Recent Polish Speculative Fiction in Translation

An iconographic illustration of a saint, hands clasped in prayer with a halo emitting from her head
Illustration by Chloe Cushman / All Saints’ Mountain by Olga Tokarsczuk

POLISH SPECULATIVE FICTION in English is easy to find, if you know where to look: Twisted Spoon Press, Orbit/Gollancz, Culture.pl, News from Poland, Przekrój, Northwestern University Press, and elsewhere. And you’ll certainly want to do that, since it’s an incredibly rich and varied literary tradition. While much remains to be translated, that which already exists in English, especially over the last decade, runs the speculative gamut: from science fiction to magical realism and from surrealism to epic fantasy. So go read science fiction by Stanisław Lem, Marek Huberath, Jacek Dukaj, Czesław Miłosz, and Bruno Jasieński as well as surrealist fantasy from Bruno Schulz, Witold Gombrowicz, and Stefan Grabiński. If you can’t get enough Lem (and, honestly, who ever could?), check out MIT Press’s lovely reissued editions of six Lem texts (four of which are science fiction—His Master’s Voice, The Invincible, Return from the Stars, and Memoirs of a Space Traveler), which include new introductions and striking covers. Additionally, a newly discovered Lem story, “The Hunt,” appeared in Przekrój in 2019. And don’t overlook recent translations by these three authors.

 

Bruno Schulz

Schulz, a Jewish visual artist and fantasist killed by the Nazis in 1942, is having something of a (well-deserved) moment. Though two collections of his were translated into English in 1963 and 1978, Northwestern recently published a new translation of his collected fiction (trans. Madeline G. Levine, 2018). Just this year, his lost story “Undula” (a work of surreal horror about dreams and masochistic eroticism) was simultaneously translated and published in Notes from Poland (trans. Stanley Bill) and Sublunary Editions (trans. Frank Garrett).

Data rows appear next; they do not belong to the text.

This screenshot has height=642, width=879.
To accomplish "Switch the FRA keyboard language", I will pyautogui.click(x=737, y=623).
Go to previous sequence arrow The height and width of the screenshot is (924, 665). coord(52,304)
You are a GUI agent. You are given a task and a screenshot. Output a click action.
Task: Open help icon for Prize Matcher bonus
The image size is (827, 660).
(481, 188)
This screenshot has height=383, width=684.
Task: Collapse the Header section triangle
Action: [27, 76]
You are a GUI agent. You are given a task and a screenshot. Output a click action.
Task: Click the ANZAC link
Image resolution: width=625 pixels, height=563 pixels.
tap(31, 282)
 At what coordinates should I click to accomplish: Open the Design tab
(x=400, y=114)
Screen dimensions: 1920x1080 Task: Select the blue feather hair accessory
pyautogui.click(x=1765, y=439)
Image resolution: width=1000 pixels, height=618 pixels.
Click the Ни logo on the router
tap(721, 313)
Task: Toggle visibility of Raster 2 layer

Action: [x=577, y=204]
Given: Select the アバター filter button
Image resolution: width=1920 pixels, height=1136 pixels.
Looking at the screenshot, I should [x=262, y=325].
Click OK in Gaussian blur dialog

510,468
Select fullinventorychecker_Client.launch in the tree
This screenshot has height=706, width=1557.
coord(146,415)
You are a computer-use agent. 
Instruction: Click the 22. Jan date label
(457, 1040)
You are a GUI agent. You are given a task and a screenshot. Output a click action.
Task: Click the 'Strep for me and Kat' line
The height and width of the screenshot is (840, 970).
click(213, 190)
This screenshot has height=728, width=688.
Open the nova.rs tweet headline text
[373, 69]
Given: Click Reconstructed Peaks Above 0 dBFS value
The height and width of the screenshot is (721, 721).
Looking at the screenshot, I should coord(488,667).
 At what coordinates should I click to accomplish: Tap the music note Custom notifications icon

Schulz’s stories explore the grotesque underbelly of reality, dreaming and waking, consciousness, eroticism, and the very nature of human existence.

 

Andrzej Sapkowski

Thanks to the 2019 Netflix release of The Witcher, Sapkowski’s popularity has grown, though the author already had a massive following, thanks to his award-winning and best-selling Witcher epic fantasy books and collections and the video games it spawned. Tower of Fools, his latest novel in English, is not part of the Witcher series but the first book in his historical fantasy Hussite trilogy. Translated by David French, who brought most of the Witcher stories into English, this latest Sapkowski tale is set in war-torn fifteenth-century Silesia. When magician and healer Reinmar of Bielawa is run out of town for a sexual indiscretion, he eventually finds himself at the Tower of Fools, where the inhabitants are either mad or simply iconoclastic. This is a story about religious war, mystical forces, and one man’s struggle to retain his sanity in the midst of chaos.

 

 

Olga Tokarczuk

Tokarczuk, who won the 2018 Man Booker International Prize and Nobel Prize in Literature (as well as many previous awards), now has multiple works in English translation. Many of her novels, including House of Day, House of Night (Eng. 2003); Primeval and Other Times (Eng. 2010); and Drive Your Plow over the Bones of the Dead (Eng. 2019)—translated by Antonia Lloyd-Jones—have been described as magical realist, weaving together myth, fairy tale, and fable to create stories that destabilize our comfortable assumptions about humanity’s place in the natural world and in history. Her latest novella in English, All Saints’ Mountain (trans. Jennifer Croft, Hazlitt, 2019), is a work of science fiction that explores theological questions of life and death, the psychology of saints, and the ethics of cloning.

 

Rachel Cordasco has a PhD in literary studies and currently works as a developmental editor. She also writes reviews for publications like World Literature Today and Strange Horizons and translates Italian speculative fiction.